2017 Social Security benefits increase was 03.%, after social security recipients received no increase in 2016.
2016 Social Security benefits did not include a cost-of-living increase. This is due to the inflation measurement that is used to determine COLA was actually negative, no inflation. Fortunately, SSA benefits cannot decrease even if there is negative inflation.
This is the third time in the last 6 years that there has been no increase in COLA or social security benefits. Last year the COLA increase was 1.7%. The difficulty for many retirees is that despite the negative inflation many will be faced with increased premiums on Medicare, the Federal Employee Health Benefits Program and many other healthcare policies. About a third of the approximate 50 million Medicare recipients will see over a 50% increase in Medicare Part B premiums.

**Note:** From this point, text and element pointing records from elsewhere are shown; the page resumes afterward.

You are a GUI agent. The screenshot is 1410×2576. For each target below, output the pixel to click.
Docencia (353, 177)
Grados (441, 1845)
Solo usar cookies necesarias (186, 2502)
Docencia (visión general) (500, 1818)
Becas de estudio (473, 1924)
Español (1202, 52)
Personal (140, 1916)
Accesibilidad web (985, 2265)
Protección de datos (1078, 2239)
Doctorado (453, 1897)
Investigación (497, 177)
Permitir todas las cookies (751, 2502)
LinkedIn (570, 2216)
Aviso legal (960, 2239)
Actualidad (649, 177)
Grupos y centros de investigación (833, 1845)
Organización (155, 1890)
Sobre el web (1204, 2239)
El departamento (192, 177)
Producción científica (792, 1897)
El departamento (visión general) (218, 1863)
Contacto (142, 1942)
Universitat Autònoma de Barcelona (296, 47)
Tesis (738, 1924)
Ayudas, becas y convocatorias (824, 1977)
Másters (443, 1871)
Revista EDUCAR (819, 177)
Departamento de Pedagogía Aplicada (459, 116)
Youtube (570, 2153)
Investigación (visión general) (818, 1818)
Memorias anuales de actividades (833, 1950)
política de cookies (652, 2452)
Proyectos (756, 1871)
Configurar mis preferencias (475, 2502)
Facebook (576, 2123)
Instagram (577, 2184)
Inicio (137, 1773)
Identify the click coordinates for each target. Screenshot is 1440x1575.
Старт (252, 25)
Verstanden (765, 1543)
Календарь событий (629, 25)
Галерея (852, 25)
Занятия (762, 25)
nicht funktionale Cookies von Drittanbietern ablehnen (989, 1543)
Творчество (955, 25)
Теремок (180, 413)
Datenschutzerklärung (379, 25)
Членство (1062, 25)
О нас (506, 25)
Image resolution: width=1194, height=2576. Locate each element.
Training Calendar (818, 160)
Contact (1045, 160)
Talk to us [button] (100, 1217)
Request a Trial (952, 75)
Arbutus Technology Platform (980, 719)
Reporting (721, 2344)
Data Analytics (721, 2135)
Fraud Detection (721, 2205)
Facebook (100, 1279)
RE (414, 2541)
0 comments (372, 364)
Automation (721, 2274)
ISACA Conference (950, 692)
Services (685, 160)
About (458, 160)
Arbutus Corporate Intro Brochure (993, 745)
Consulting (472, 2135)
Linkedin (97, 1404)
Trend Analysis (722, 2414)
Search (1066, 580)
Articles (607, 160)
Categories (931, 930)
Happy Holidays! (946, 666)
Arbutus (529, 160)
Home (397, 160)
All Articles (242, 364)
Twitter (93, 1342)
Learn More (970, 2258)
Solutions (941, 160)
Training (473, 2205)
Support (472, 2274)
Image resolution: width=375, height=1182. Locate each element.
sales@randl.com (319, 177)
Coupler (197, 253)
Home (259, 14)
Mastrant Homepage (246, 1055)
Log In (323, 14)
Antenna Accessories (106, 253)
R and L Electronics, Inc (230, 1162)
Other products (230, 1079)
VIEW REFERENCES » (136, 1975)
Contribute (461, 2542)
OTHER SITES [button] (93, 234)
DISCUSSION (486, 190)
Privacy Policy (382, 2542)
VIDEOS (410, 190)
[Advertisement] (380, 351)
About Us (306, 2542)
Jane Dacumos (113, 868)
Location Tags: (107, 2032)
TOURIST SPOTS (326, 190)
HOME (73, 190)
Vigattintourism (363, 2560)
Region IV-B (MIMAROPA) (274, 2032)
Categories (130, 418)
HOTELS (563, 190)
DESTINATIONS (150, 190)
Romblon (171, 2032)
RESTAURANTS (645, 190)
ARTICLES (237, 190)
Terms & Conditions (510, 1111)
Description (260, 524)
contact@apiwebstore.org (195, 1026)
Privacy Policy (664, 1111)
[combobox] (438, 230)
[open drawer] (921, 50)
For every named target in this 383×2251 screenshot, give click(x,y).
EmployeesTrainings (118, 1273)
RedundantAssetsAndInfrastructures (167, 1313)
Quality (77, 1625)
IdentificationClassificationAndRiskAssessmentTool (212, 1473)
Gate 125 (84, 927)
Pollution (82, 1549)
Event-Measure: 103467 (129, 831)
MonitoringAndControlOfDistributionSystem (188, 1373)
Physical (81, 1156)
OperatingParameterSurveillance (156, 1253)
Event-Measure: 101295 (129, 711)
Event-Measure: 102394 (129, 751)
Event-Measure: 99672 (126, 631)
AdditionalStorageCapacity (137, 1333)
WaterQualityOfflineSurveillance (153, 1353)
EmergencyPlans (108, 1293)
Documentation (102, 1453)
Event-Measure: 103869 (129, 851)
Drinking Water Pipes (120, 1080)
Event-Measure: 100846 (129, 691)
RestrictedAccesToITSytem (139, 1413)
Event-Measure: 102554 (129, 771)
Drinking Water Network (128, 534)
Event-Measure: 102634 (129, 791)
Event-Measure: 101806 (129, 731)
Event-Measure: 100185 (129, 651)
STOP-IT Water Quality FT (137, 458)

Cheaper gas prices can be blamed for no COLA increase, an expense Social Security recipients typically stand to benefit from the least. This is because the price of gas, a measurement used to determine COLA, continues to drop.
To calculate the 2017 COLA (Cost-of-Living Adjustments) increase, if any, the average of the indices of July (.02%), August (TBA), and September (TBA) 2016 are be compared with the 2014 3rd quarter average. The end result is the percentage by which Social Security benefits are adjusted. This is referred to as the Cost of Living Adjustment (COLA).
|Third quarter total||702.73|
|Average (rounded to the nearest 0.001)||234.242|
|Inflation According to the CPI-W||–|
Third quarter 2014 will be used for the three month average comparison as the law dictates that the SSA use the same three months of “the last year in which COLA became effective”. There was no COLA increase in 2015.
For August and September 2016, the index increased 0.3% prior to seasonal adjustment.